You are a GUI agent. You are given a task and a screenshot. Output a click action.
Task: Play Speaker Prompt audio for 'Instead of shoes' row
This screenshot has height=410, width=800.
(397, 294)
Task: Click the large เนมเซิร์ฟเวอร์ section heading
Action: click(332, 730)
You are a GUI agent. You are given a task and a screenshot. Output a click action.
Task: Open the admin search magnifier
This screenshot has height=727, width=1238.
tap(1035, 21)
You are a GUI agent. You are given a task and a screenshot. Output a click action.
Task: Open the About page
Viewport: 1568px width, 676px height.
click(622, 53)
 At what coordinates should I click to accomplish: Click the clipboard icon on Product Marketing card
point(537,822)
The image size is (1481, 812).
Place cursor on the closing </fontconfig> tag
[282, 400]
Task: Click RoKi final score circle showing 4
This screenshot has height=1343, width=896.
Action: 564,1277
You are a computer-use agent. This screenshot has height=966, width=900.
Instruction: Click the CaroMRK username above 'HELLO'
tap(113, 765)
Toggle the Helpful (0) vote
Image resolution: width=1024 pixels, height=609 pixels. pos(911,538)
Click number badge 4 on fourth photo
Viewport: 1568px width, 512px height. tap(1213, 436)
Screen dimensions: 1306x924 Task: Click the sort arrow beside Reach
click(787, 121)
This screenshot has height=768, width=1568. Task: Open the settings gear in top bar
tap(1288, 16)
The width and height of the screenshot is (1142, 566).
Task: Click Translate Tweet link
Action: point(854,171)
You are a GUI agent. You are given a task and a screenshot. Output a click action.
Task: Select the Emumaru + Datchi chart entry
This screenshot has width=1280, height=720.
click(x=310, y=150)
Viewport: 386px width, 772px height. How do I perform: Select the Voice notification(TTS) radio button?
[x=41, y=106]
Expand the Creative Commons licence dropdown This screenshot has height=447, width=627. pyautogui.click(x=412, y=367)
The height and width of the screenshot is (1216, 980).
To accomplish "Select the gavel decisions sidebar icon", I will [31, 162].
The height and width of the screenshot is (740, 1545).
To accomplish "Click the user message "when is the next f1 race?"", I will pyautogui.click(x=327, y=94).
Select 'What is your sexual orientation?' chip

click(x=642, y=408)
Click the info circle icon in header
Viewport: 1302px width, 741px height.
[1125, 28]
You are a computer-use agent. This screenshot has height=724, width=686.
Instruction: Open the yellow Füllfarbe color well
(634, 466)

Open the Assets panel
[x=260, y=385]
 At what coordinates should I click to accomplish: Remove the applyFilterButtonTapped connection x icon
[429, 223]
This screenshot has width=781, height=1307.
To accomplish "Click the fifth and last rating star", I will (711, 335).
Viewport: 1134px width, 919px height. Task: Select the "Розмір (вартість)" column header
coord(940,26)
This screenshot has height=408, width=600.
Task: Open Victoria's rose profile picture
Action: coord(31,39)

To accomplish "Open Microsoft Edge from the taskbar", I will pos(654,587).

···

* **What is being asked**:
Please edit everything from the start of the listing down to the line containing "Expand the Creative", with that line included, by replacing "magnifier" with "button" and leaving everything else unchanged.

* **Written solution**:
You are a GUI agent. You are given a task and a screenshot. Output a click action.
Task: Play Speaker Prompt audio for 'Instead of shoes' row
This screenshot has height=410, width=800.
(397, 294)
Task: Click the large เนมเซิร์ฟเวอร์ section heading
Action: click(332, 730)
You are a GUI agent. You are given a task and a screenshot. Output a click action.
Task: Open the admin search button
This screenshot has height=727, width=1238.
tap(1035, 21)
You are a GUI agent. You are given a task and a screenshot. Output a click action.
Task: Open the About page
Viewport: 1568px width, 676px height.
click(622, 53)
 At what coordinates should I click to accomplish: Click the clipboard icon on Product Marketing card
point(537,822)
The image size is (1481, 812).
Place cursor on the closing </fontconfig> tag
[282, 400]
Task: Click RoKi final score circle showing 4
This screenshot has height=1343, width=896.
Action: 564,1277
You are a computer-use agent. This screenshot has height=966, width=900.
Instruction: Click the CaroMRK username above 'HELLO'
tap(113, 765)
Toggle the Helpful (0) vote
Image resolution: width=1024 pixels, height=609 pixels. pos(911,538)
Click number badge 4 on fourth photo
Viewport: 1568px width, 512px height. tap(1213, 436)
Screen dimensions: 1306x924 Task: Click the sort arrow beside Reach
click(787, 121)
This screenshot has height=768, width=1568. Task: Open the settings gear in top bar
tap(1288, 16)
The width and height of the screenshot is (1142, 566).
Task: Click Translate Tweet link
Action: point(854,171)
You are a GUI agent. You are given a task and a screenshot. Output a click action.
Task: Select the Emumaru + Datchi chart entry
This screenshot has width=1280, height=720.
click(x=310, y=150)
Viewport: 386px width, 772px height. How do I perform: Select the Voice notification(TTS) radio button?
[x=41, y=106]
Expand the Creative Commons licence dropdown This screenshot has height=447, width=627. pyautogui.click(x=412, y=367)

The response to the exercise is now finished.